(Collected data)
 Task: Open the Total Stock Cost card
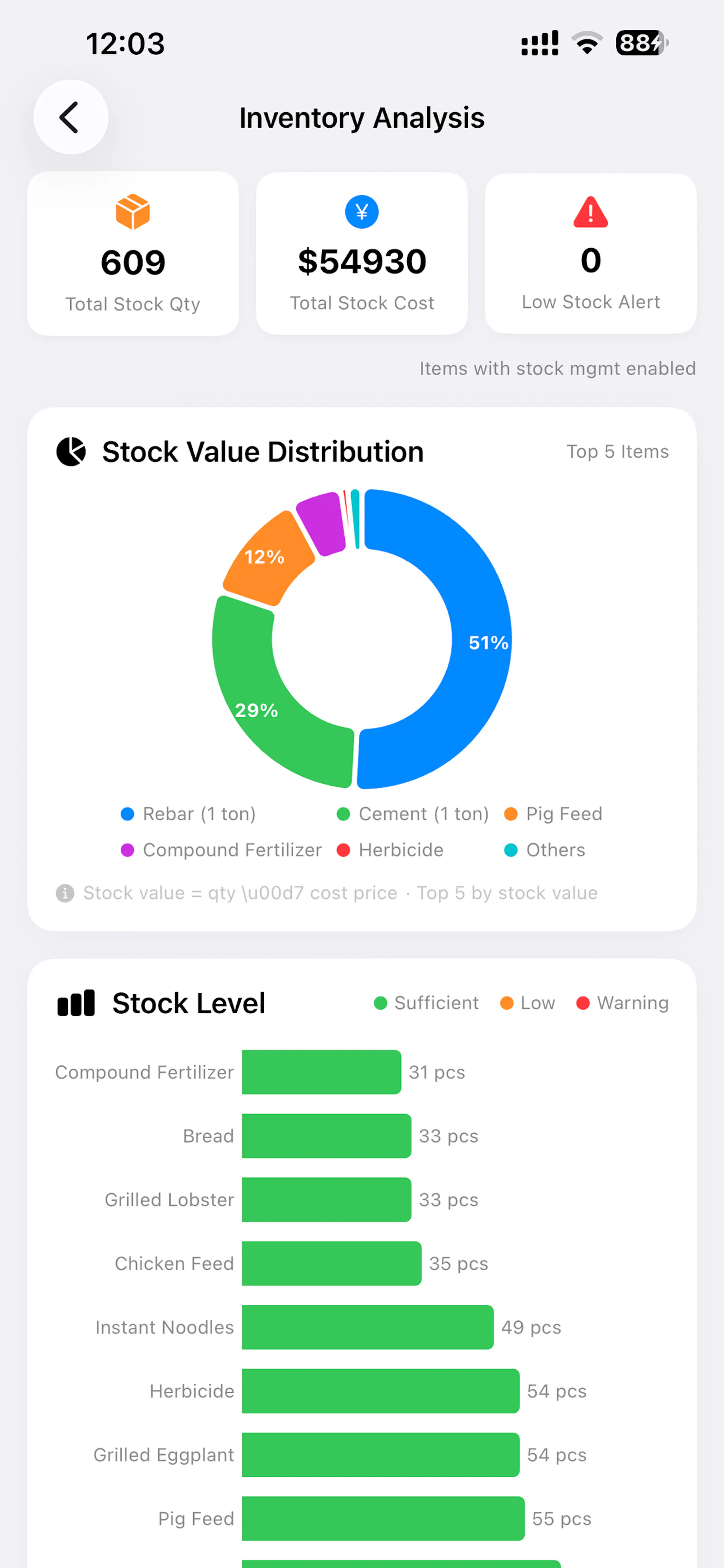(362, 253)
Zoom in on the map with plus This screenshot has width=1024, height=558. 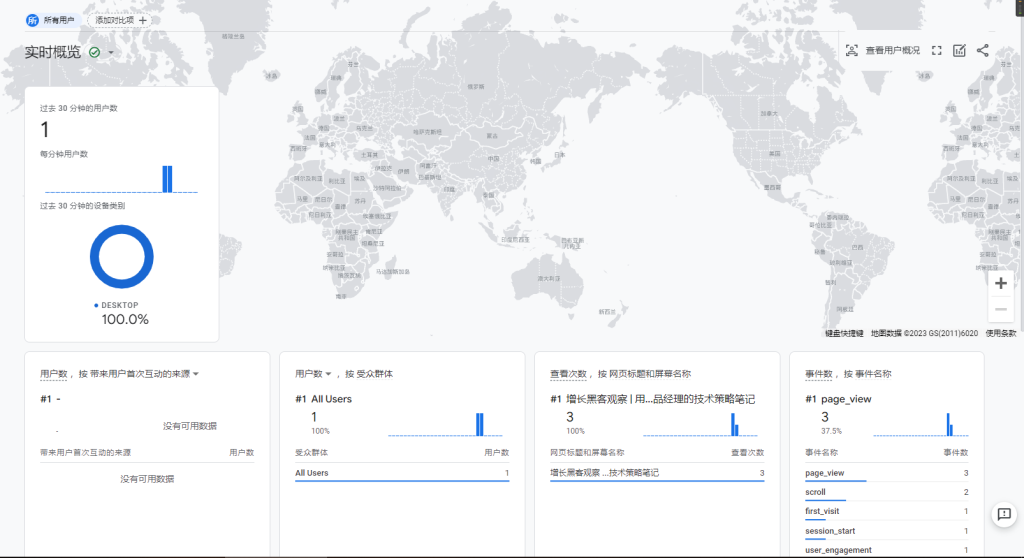click(1001, 283)
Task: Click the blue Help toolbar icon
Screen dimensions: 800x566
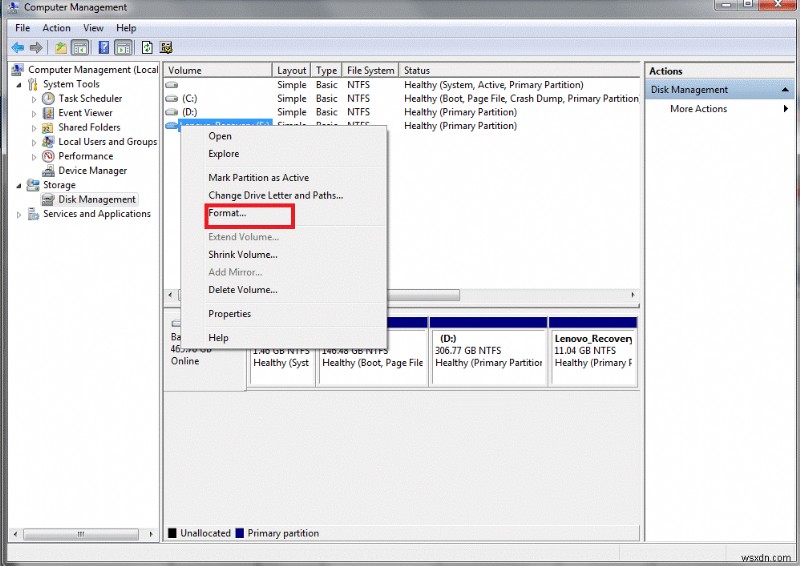Action: coord(103,47)
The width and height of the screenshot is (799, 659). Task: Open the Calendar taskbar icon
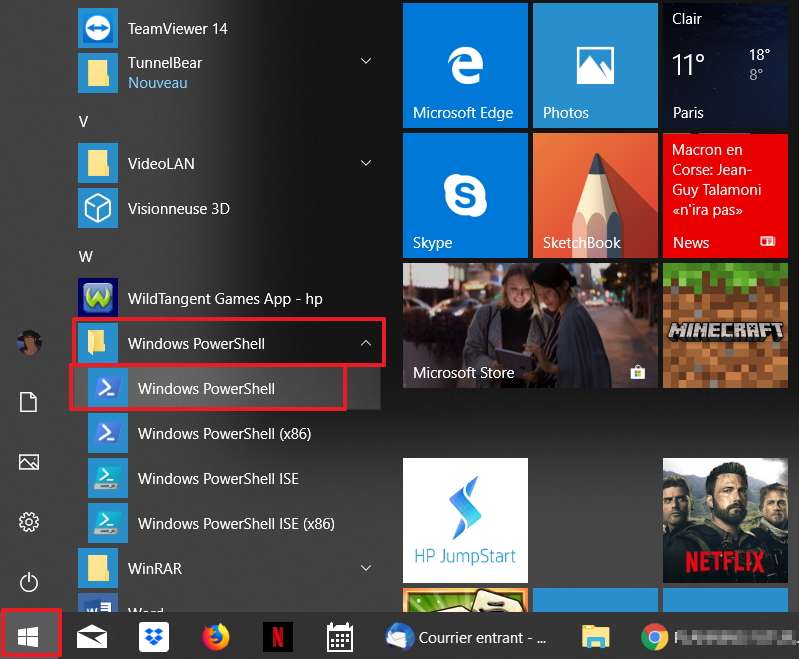coord(340,636)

**Task brief**:
Reproduce nothing but the lines from the line containing "Task: Click the blue Help toolbar icon" through the last line of the data above, exactly as written and without pictures.

**Response below**:
Task: Click the blue Help toolbar icon
Screen dimensions: 800x566
Action: coord(103,47)
The width and height of the screenshot is (799, 659). Task: Open the Calendar taskbar icon
coord(340,636)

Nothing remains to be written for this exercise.